To maintain Fanuc’s dominant position in automation technology in the face of the industry slump, Inaba determined to further bolster Fanuc’s R&D. In 1994 the Fanuc Berkeley Laboratory was established in Union City, California. Inaba also sought to reduce costs by purchasing more raw materials outside of Japan, taking advantage of the strength of the yen. Longer term, Inaba committed Fanuc to a strategic emphasis on robots.
Unlike other Japanese robotics firms, Fanuc did not shift production to the United States during this period. Demand for robots was growing dramatically in North America in the early 1990s thanks to a rebounding automobile industry. Fanuc could continue to profitably manufacture in Japan based on two factors. First, Fanuc’s production process was cheaper than competitors because of its highly automated “lights out” plant, which was capable of producing one thousand robots a month. Second, Fanuc could take advantage of its world leadership in production of CNCs–a key component in robots&mdashø keep its production costs down.
These strategies seemed to be paying off as Fanuc’s revenues and earnings rebounded in 1994 and 1995. A master businessman as well as a master engineer, Seiuemon Inaba has guided his company along a steep ascent and through some challenging conditions as well.

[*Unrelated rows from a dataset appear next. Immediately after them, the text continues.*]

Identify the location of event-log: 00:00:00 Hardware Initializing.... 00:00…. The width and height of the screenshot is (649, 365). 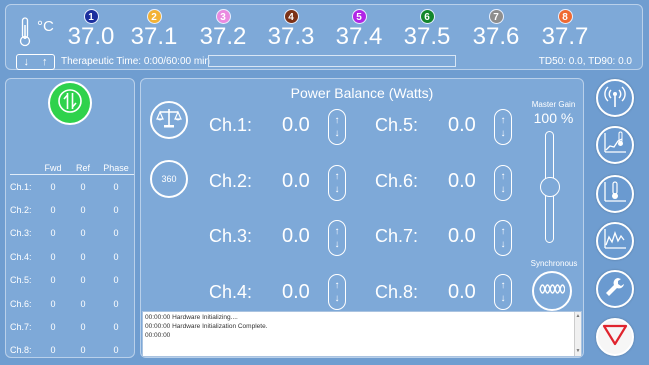
(362, 334).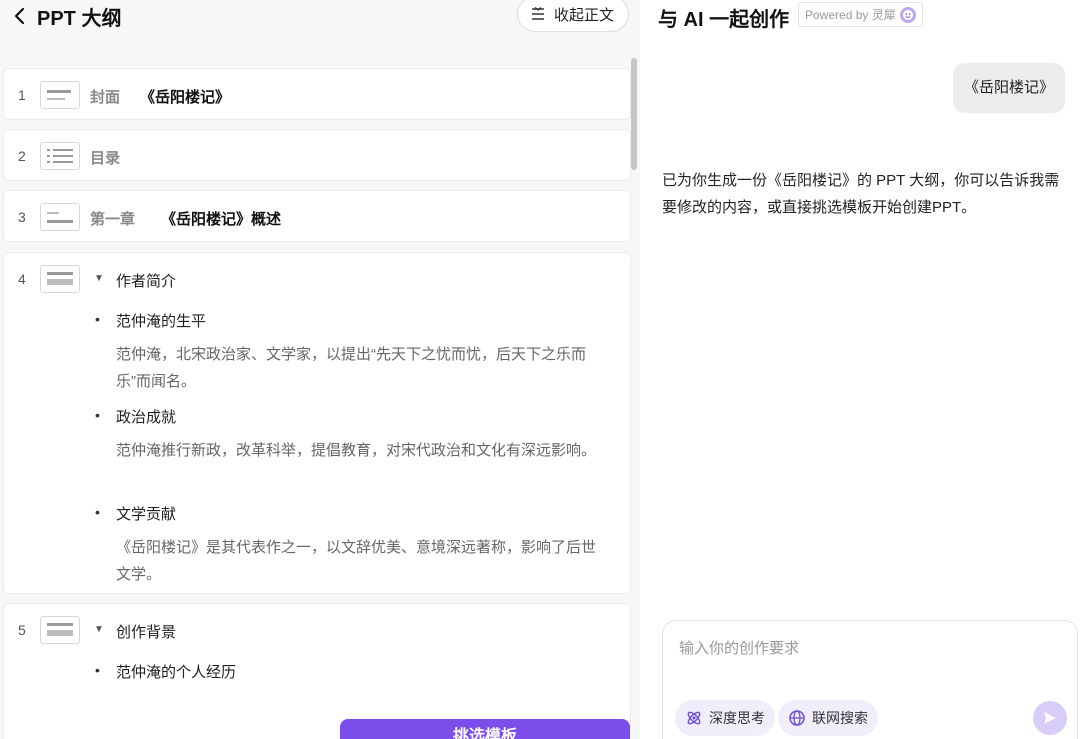  I want to click on subpoint-desc: 《岳阳楼记》是其代表作之一，以文辞优美、意境深远著称，影响了后世文学。, so click(356, 561). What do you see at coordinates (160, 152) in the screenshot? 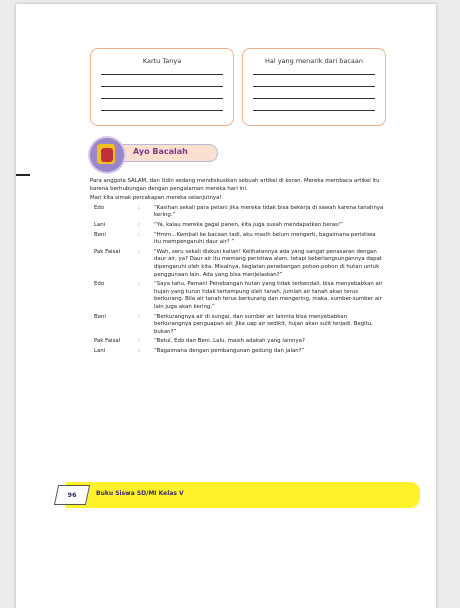
I see `section-title: Ayo Bacalah` at bounding box center [160, 152].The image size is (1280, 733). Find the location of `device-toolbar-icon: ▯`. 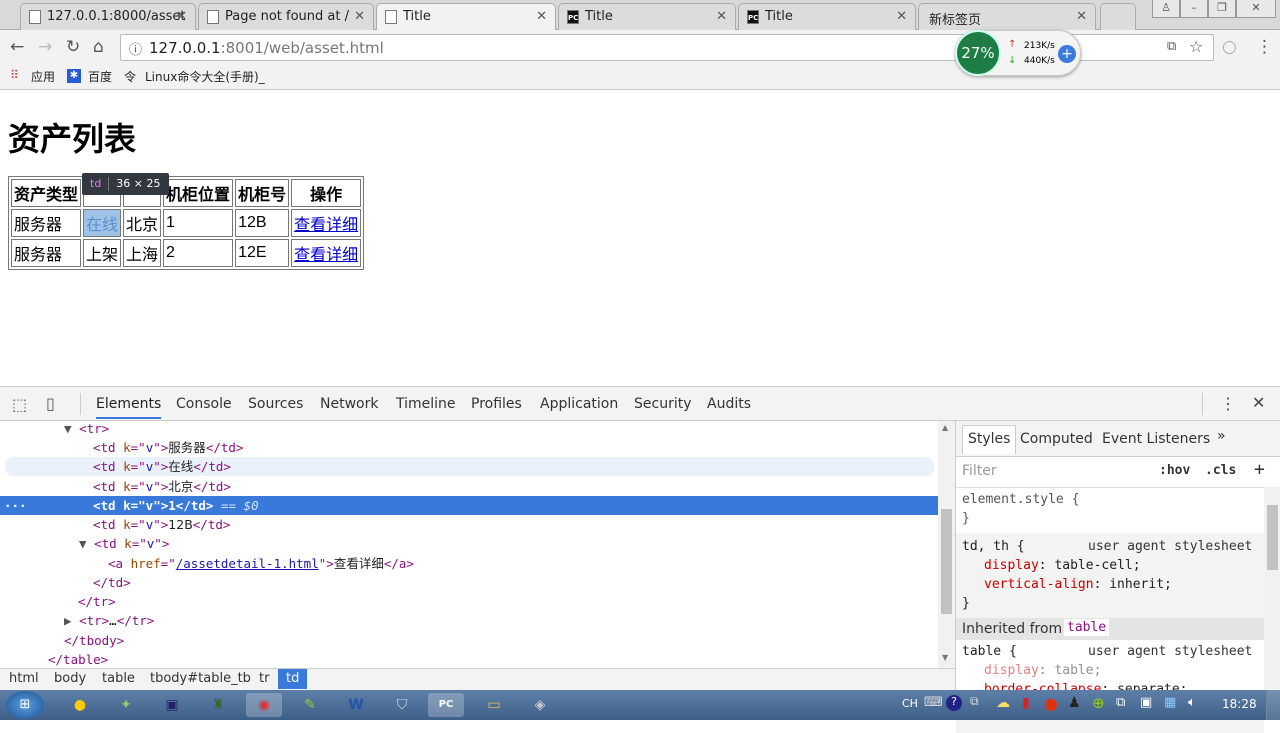

device-toolbar-icon: ▯ is located at coordinates (50, 404).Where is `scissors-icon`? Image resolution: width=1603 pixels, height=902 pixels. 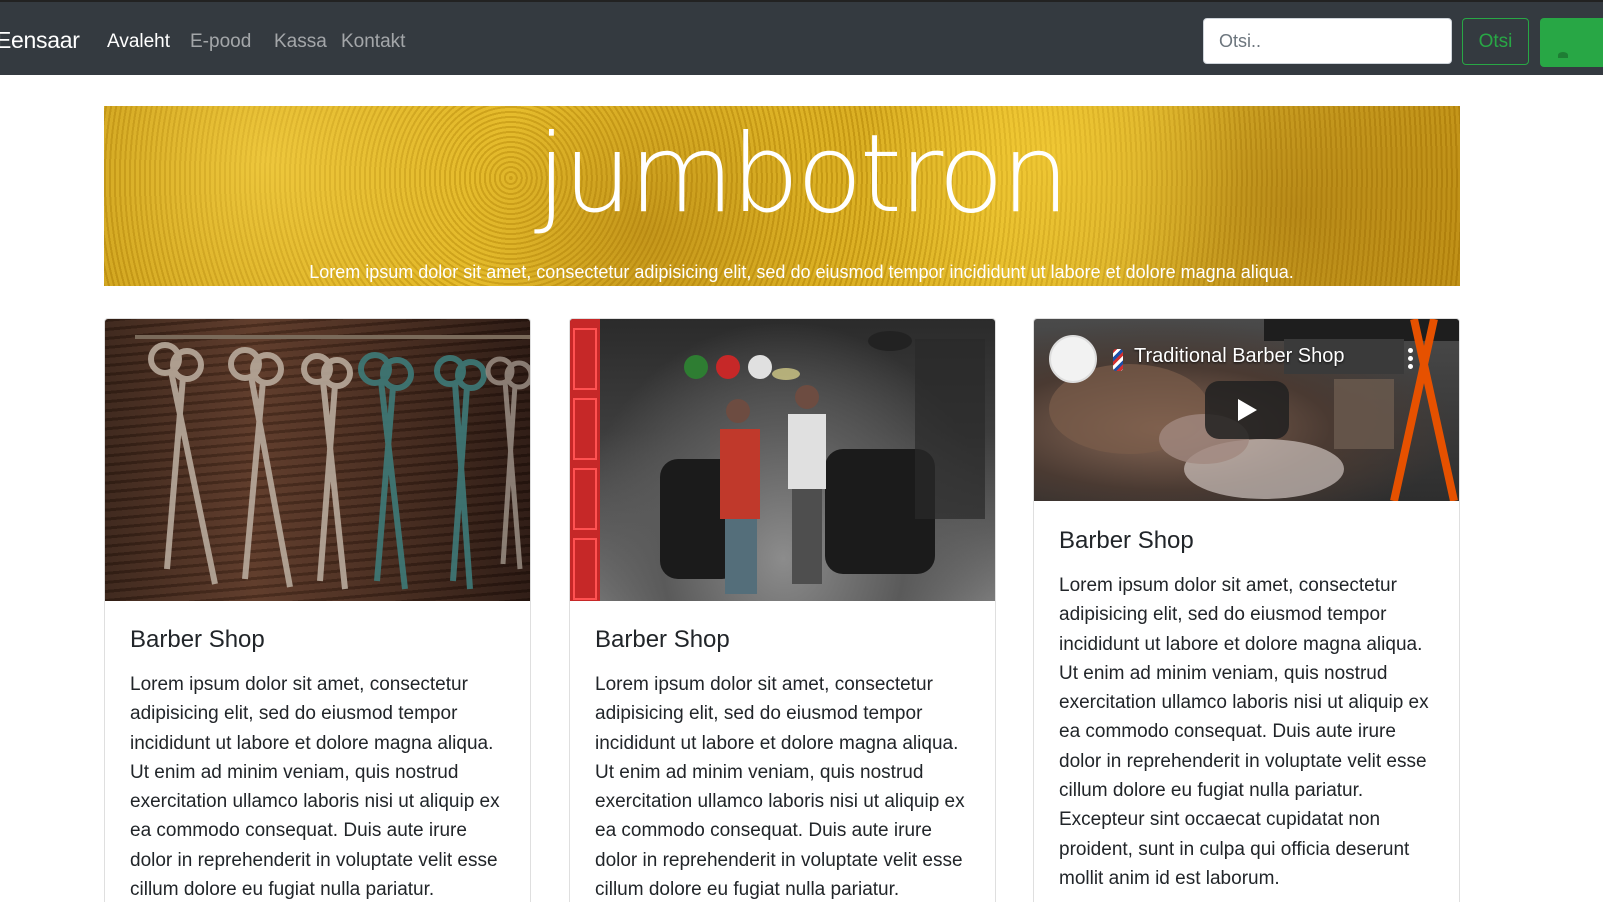 scissors-icon is located at coordinates (332, 462). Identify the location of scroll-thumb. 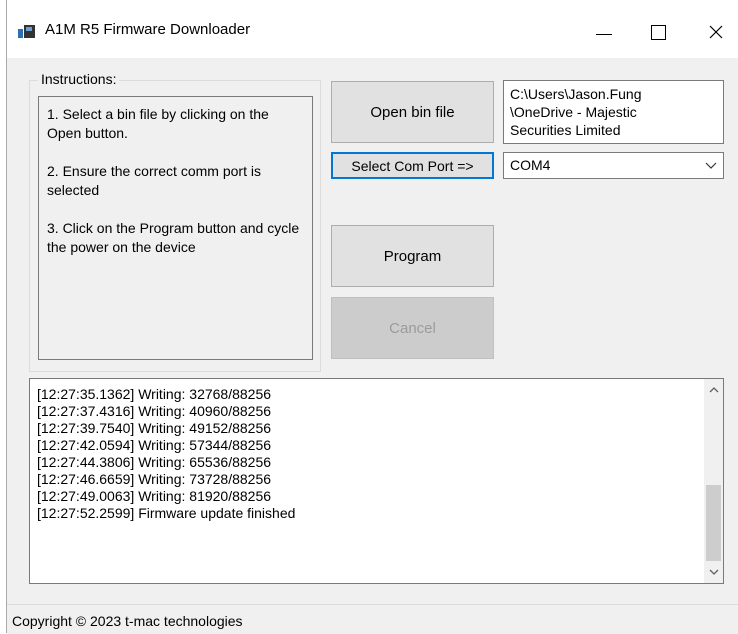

Principal Subsidiaries:Fanuc Robotics North America, Inc. (U.S.); Fanuc U.S.A. Corp.; GE Fanuc Automation Corporation (U.S.); Beijing-Fanuc Mechatronics Co., Ltd. (China); Fanuc Europe GmbH (Germany); Fanuc Germany GmbH; Fanuc France S.A.; Fanuc Iberia, S.A. (Spain); Fanuc Italia S.p.A. (Italy); Fanuc Sweden AB; Fanuc India Limited; Fanuc Korea Corporation; Fanuc-Machinex Ltd. (Bulgaria); Fanuc Oceania Pty. Limited (Australia); Fanuc South Africa (Proprietary) Limited; Fanuc Southeast Asia Pte. Ltd. (Singapore); Fanuc Singapore Pte. Ltd.; Fanuc Hong Kong Limited; Fanuc Thai Limited; Fanuc Taiwan Limited; Fanuc U.K. Limited; P.T. Fanuc Indonesia.